DOCUMENT EXCERPT Block Start

By 1960, my Grandfather, Herman Cornelius Harris, used to pick me up from my segregated Van de Vyver Catholic elementary school every day. We would drive to pick up my Grandmother, Nancy Jane Porter Harris, from work. She was the head nurse at the Retreat for the Sick Hospital. Through a child's eyes, I simply enjoyed waiting for her 3 PM shift to end, talking with the other nurses; getting that vanilla ice cream cup to keep me occupied, while she closed down. "Nurse Harris" as every one affectionately called her, led a team of about a dozen nurses, who took care of patients in two huge, all Black, wards—one for women and one for men.
It was not until I got a little older and desegregation took hold on Richmond, that I really realized that my Grandmother worked in the basement of the Retreat Hospital—because that was the only part of the hospital that served Blacks. She, like her colleagues, worked hard to ensure that every patient received quality care. It was just the way it was. It was not until desegregation that Nurse Harris was asked to head up a team nurses—White and Black. As part of that, she was moved to an upper floor. In 1960, I never knew or processed that upper floors existed in the hospital—it simply was not a part of my community.

DOCUMENT EXCERPT Block End
RECORDS PROVIDED Block Start

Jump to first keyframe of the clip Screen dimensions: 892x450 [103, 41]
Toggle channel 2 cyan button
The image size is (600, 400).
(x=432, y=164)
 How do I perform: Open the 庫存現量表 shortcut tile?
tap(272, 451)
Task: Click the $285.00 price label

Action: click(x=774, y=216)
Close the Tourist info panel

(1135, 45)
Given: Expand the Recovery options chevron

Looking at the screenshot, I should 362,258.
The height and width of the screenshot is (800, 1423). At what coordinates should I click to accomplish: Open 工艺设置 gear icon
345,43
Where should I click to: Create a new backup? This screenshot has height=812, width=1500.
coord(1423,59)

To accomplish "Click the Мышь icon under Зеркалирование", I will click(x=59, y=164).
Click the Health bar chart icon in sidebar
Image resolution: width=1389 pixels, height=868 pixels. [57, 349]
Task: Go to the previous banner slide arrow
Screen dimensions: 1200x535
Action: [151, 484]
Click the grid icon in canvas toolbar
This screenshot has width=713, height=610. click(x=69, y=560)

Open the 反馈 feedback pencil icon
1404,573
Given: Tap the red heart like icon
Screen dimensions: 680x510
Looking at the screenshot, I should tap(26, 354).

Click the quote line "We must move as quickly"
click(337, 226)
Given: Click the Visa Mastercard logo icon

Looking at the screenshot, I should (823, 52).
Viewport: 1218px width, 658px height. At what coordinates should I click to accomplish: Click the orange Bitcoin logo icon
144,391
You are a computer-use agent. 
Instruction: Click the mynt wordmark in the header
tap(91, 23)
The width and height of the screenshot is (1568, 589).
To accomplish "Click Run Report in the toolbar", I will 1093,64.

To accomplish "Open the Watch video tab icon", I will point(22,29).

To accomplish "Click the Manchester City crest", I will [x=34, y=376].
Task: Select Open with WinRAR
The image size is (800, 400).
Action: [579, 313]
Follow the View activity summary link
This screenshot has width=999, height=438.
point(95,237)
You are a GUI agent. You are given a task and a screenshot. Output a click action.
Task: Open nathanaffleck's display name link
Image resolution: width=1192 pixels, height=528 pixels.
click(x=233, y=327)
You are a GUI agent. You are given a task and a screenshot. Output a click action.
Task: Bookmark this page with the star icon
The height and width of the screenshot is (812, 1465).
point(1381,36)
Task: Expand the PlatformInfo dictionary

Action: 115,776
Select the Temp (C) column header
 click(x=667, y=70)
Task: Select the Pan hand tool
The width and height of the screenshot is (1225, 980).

RECORDS PROVIDED Block End

== BRIEF ==
Pick up the memoir about the grandmother who was head nurse at the Retreat for the Sick Hospital, and continue it from the sentence after its last one.

== THE ANSWER ==
My Grandmother retired in 1972 from Retreat for the Sick Hospital. There was a huge article in the local Richmond Times Dispatch and the Richmond Afro newspapers about her accomplishment as the first Black head nurse there. I still have those articles.
I recently went to see a relative who was hospitalized in the same Retreat Hospital a few months ago. I met a Black doctor who heads up infectious diseases. I started talking about my Grandmother. Since the doctor was a native of Connecticut, he was amazed that the segregation in the hospital existed as late as the late 1960s. The nurses working that day at the station overheard us talking and began to ask me questions about my Grandmother. They too had heard stories about the Black nurses in the basement in the 50s and 60s, but had never spoken with anyone who had known them or was related to them.
All the while, I could just feel my Grandmother's spirit and her smile.